Simon’s Rock Faculty Forum Lecture Series
The first Simon’s Rock Faculty Forum lecture “Orientalism and Eroticism in 19th-Century Art” will be held on Monday, September 26, in Blodgett House at 4:00 p.m. During the talk, Professor of Art History Joan DelPlato will read from her new book, Orientalism, Eroticism and Modern Visuality in Global Cultures. The book, an edited volume of eight papers written by internationally acclaimed art historians, was published this past spring by Routledge and co-edited with Julie Codell of Arizona State University. The lecture is free and open to the public.
Throughout the talk, Joan will use some of the many images in the book to illuminate its themes. “This new book has two overlapping themes. One is ‘orientalism,’ the cultural notions of Middle Eastern and Asian peoples as represented in painting, sculpture, and prints in the long 19th century,” she says. “The book asks its readers to rethink those orientalist ideas in the context of our 21st-century world, which is deeply and dangerously divided.”
The second, intertwined theme of the book, is eroticism in art. “Such orientalist views can be especially harmful when they are given an erotic charge,” she explains. “The nude, indolent woman living in a harem is one of the most popular tropes in 19th century art of England, France, and the U.S.”
Joan’s first book, Multiple Wives, Multiple Pleasures: Representing the Harem, 1800-1875 (Fairleigh Dickinson University Press, 2002), was devoted exclusively to the theme of the harem in art. “We think we know what a sexy or erotic artwork is when we see and experience it, but the studies in Orientalism, Eroticism and Modern Visualities in Global Cultures show how these are not self-evident concepts, and that they can operate at deeper levels of the human psyche,” Joan reveals. “Yet these also have political implications. So these are multivalent artworks—having different meanings for different viewers. When eroticized images are imbued with recycled clichés of the ‘exotic’ you have a complex mixture.”

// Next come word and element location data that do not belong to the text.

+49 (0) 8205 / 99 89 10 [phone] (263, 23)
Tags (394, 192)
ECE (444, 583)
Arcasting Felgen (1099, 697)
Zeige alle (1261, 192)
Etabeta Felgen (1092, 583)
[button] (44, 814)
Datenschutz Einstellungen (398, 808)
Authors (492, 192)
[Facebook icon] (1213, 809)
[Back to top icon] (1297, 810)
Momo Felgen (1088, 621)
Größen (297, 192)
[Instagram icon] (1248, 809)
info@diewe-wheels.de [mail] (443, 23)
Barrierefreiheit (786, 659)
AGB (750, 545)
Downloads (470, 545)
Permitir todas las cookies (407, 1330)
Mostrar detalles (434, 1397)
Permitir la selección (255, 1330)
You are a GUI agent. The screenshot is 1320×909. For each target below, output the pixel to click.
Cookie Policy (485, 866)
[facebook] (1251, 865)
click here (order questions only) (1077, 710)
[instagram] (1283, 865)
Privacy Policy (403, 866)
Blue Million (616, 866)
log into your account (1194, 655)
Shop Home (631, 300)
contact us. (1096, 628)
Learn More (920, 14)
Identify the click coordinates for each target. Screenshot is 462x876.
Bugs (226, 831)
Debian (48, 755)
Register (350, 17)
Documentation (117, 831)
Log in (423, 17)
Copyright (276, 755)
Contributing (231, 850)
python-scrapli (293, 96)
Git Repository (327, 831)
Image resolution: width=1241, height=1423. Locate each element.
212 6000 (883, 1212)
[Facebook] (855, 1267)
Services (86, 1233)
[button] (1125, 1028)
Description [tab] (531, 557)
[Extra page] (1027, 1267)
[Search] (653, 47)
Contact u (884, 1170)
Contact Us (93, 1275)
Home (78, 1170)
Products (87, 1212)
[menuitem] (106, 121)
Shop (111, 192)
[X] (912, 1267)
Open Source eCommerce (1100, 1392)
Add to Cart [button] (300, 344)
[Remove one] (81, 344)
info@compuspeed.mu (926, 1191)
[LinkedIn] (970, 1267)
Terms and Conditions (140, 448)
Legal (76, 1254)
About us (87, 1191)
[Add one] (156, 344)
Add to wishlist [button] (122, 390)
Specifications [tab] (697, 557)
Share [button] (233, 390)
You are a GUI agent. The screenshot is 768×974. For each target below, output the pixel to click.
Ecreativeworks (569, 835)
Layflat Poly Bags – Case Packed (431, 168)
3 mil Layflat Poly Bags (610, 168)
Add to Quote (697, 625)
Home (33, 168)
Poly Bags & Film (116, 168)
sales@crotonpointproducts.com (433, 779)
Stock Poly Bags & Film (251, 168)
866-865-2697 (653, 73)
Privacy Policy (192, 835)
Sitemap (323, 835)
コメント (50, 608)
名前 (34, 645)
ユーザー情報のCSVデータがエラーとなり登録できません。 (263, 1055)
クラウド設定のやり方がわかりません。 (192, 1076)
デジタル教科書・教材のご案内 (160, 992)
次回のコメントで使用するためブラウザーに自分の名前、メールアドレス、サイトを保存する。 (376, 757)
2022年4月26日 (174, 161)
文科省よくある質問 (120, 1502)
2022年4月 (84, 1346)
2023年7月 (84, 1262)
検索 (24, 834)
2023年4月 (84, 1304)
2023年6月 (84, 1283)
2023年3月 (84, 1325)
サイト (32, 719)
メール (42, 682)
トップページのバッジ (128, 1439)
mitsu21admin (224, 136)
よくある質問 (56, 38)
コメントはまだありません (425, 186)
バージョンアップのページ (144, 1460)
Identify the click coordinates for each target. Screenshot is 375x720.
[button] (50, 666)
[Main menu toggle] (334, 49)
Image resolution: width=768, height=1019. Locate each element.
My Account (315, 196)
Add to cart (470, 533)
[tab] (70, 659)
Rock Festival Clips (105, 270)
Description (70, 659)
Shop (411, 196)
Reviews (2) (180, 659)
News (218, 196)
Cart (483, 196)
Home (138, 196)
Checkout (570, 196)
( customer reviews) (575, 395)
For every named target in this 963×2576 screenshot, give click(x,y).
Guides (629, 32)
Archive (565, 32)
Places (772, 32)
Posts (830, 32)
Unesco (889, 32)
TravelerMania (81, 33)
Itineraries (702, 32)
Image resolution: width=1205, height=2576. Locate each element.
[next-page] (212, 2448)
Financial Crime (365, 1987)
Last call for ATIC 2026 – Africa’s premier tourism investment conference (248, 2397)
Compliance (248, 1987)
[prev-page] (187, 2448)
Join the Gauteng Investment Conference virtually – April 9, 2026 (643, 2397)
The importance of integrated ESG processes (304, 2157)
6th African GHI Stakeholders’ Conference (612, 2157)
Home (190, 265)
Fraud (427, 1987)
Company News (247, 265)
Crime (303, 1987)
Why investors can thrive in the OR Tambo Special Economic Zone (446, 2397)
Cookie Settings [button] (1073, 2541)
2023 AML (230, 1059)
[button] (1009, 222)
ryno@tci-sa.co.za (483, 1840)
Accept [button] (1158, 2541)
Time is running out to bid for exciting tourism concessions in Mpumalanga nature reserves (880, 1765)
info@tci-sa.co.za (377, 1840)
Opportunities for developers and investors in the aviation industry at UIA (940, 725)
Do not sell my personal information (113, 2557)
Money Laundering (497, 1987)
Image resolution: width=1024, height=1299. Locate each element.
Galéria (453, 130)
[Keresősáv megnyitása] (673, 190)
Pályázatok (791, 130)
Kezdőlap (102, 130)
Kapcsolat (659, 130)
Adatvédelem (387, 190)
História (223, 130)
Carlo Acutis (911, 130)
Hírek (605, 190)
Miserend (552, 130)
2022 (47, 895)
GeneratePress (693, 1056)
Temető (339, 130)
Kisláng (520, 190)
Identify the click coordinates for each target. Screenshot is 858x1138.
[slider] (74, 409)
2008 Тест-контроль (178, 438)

The author first became interested in the harem image while in graduate school “I realize now, in part, because I grew up in a large, traditional Italian-Polish-Catholic American family of six girls and two boys.” Joan adds, “In that mostly gynocentric household I came to empathize with some of the family dynamics of living with mostly women, as typically happens in a real harem.”
Since her first book was written, Joan notes the enormous changes in scholarly thinking about the intersections of orientalism and eroticism. Oriental erotics plays out differently for varieties of genders, geographies, ethnicities, and religions. Most notably, recent studies show how indigenous artists themselves created “oriental” and “erotic” images for their own purposes, often to demonstrate their cultural modernity. Scholars in this edited volume explore art of India, Algeria, Morocco, Turkey, and Circassia (formerly in the Soviet Union), as well as Britain, France, and the United States in the 19th century as modernism was developing, though in distinctive ways, in select global cultures.
Joan has been a professor of art history at Simon’s Rock since 1987. She earned her BA from University of Buffalo and her MA and PhD from UCLA.